However for some it may not be such a good time. Perhaps we have the awareness that there are those who are no longer with us. This is our first year in our family without Auntie Vera a sad loss for us all. Christmas for many can be a time of loss and bereavement. It may even mean that for some of us many have died and there is really no one left but us. It may be that we have no choice but to spend Christmas day alone. Christmas, for some, can be an unhappy time. 

For Christians Christmas is the festival that commemorates the birth of Christ, hence the mass for Christ. However, the previous belief systems had festivals that were celebrated at this time of year and existed long before the birth of Jesus. The festivals at this time of year were acknowledging the end of the longest night and the start of the lengthening day. It is the concept, often referred to in both religious, and psychological texts, as time when we are coming out of the darkness into the light. 

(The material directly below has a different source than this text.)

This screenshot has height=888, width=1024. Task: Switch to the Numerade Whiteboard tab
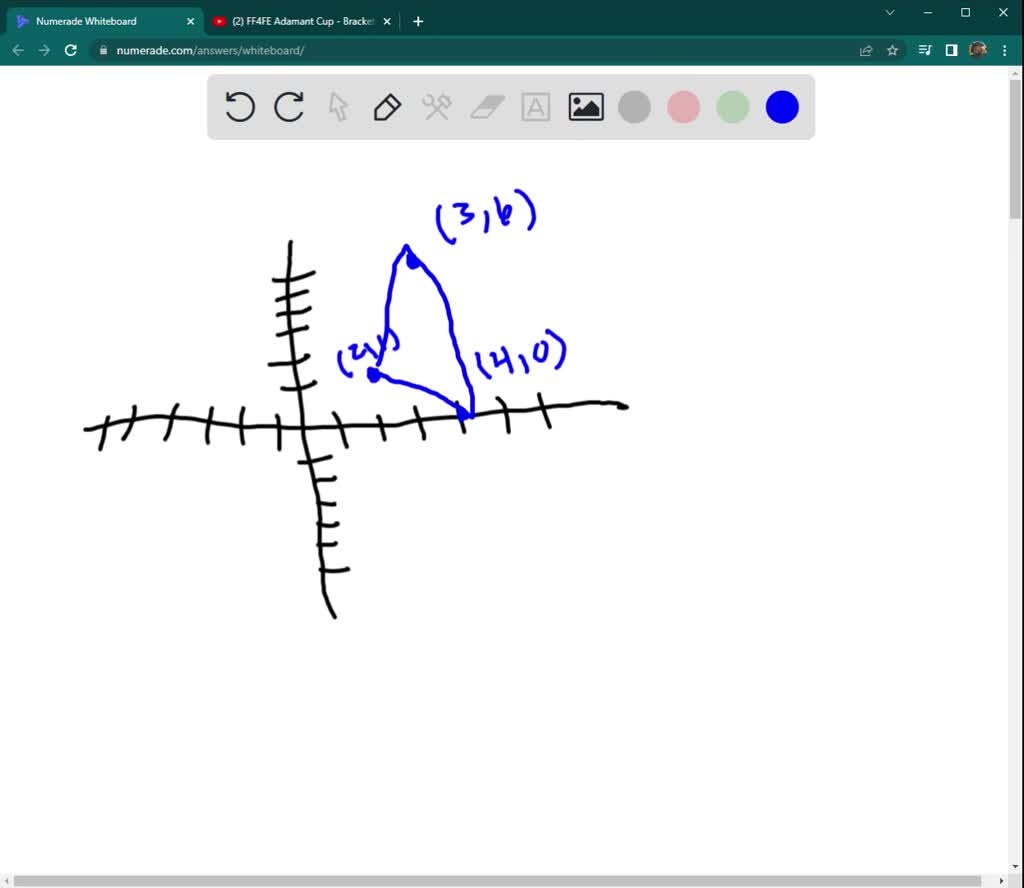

These celebrations of the darkness of winter turning toward the light of spring was the solstice for the Druids and Yule for the pagans. Though the timings are slightly different the same concept is there for Hindus in Diwali, the festival of light, and in Islam there is Ramadan and Eid. 

Christianity had tended to piggy back on the Solstice festivals to create the celebration of Christmas. Most authorities suggest that the birth of Jesus was actually later than December 25th.

But, whatever you are celebrating at this time of year, it may be a religious or pagan or simply the celebration of the coming together of your family and friends, not unlike the gypsy horse fair, it is a time for the connection of people and the acknowledgement of society, community and, humanity.

Getting into the spirit of good will

At this time of year in the run up to Christmas people tell me how they will be required to spend the day, perhaps sitting around the dinner table, with people that they don’t like. This is where the good will comes in. It may tax all your powers of forgiveness and your ability to live the law of allowing. That is, allowing people to be what they are and not needing them to be different or what you want them to be.

My hope is that if enough of us can learn to look after each other, not just at Christmas but all year, we might just learn to live in happiness and peace.

If we all look after each other we will all be okay

If you haven’t already done go onto YouTube and listen to “Dominique the Donkey”. It might make you laugh it does me. Or it might get get stuck rattling around your head like a pea in a tin. When you are with someone who is driving you round the bend just sing it to yourself in your head and smile.

If you can, have a good one. And if you can be generous and spread a little love.